A verdade da vida não é uma meta a alcançar num determinado momento no futuro; é a realidade do passo dado neste preciso instante. Pensar na realidade como uma linha reta, uma progressão linear do princípio ao fim, de causa a efeito, da ideia à realização, é um erro. A realidade é um círculo infinito, e cada ponto da sua circunferência é ao mesmo tempo o centro, o ponto de partida, e o ponto de chegada. (Hogen Yamahata, On the Open Way)
Nos encontros face a face com um professor zen, apresentamo-nos dizendo o nome e o que praticamos, e sempre achei essa forma de apresentação muito poderosa. “Chamo-me Margarida e a minha prática é…” e posso seguir uma narrativa conhecida, dizer o que é expetável e conforme, mas também posso parar e refletir sobre qual é autenticamente a minha prática. Qual é a minha prática? é em si um koan, um questionar incisivo e necessário.
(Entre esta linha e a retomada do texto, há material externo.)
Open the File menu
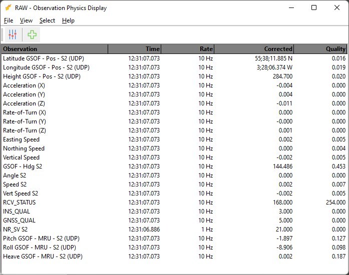This screenshot has width=349, height=275. tap(8, 21)
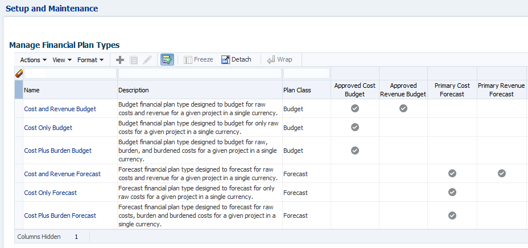Expand the View dropdown menu
This screenshot has height=248, width=528.
point(62,60)
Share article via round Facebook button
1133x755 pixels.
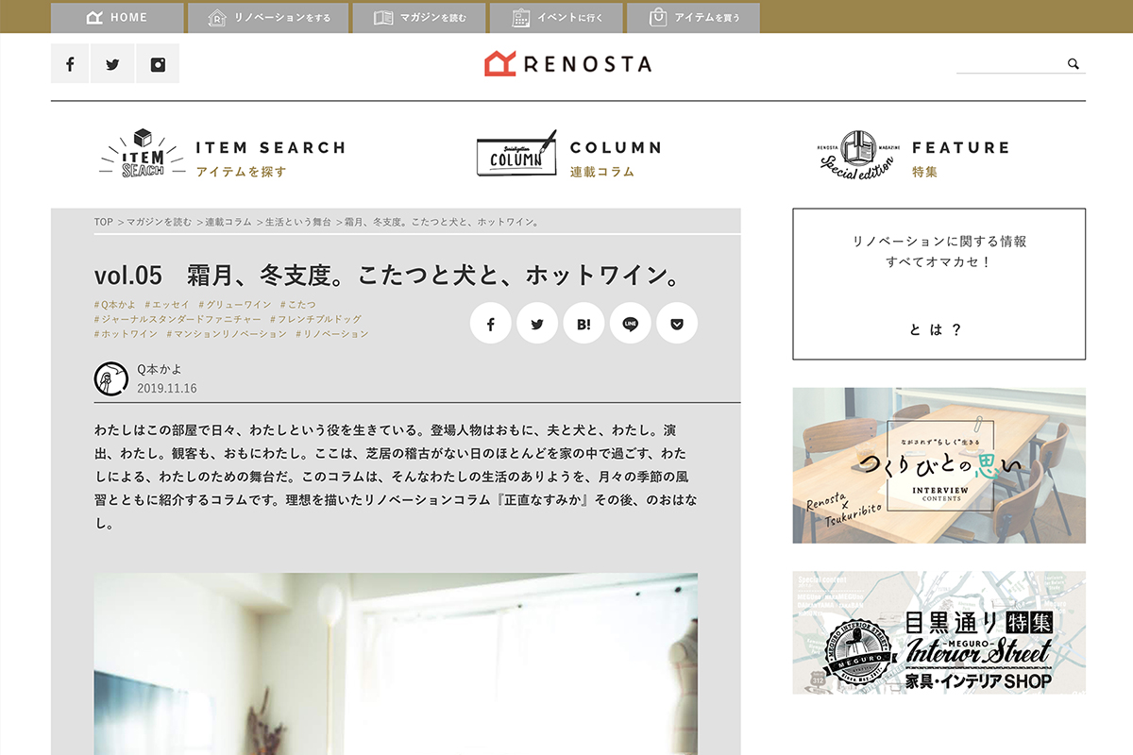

Um dia fizeram-me essa pergunta, de uma forma ligeiramente diferente, “o que é para ti a meditação?” e depois de uma pausa a resposta que surgiu foi “uma intimidade com o momento”. Podemos fazer-nos estas perguntas várias vezes e talvez obter respostas diferentes. Parar e questionar como se fosse a primeira vez é abrir-se a um campo de possibilidades e de autenticidade. Elizabeth Mattis-Namgyel em “O Poder de uma Pergunta Aberta” fala da energia criativa que se apresenta a qualquer momento da nossa experiência. E o que acontece se nos habituarmos a estar abertos? Podemos ficar no limiar da pergunta como à beira de um abismo… ou podemos confiar e soltar. Recordo especialmente a suavidade e humildade de Ajahn Nyanarato, do mosteiro Amaravati, como um exemplo desta prática de estar no presente, de escutar como se fosse a primeira vez e de responder a partir dessa presença.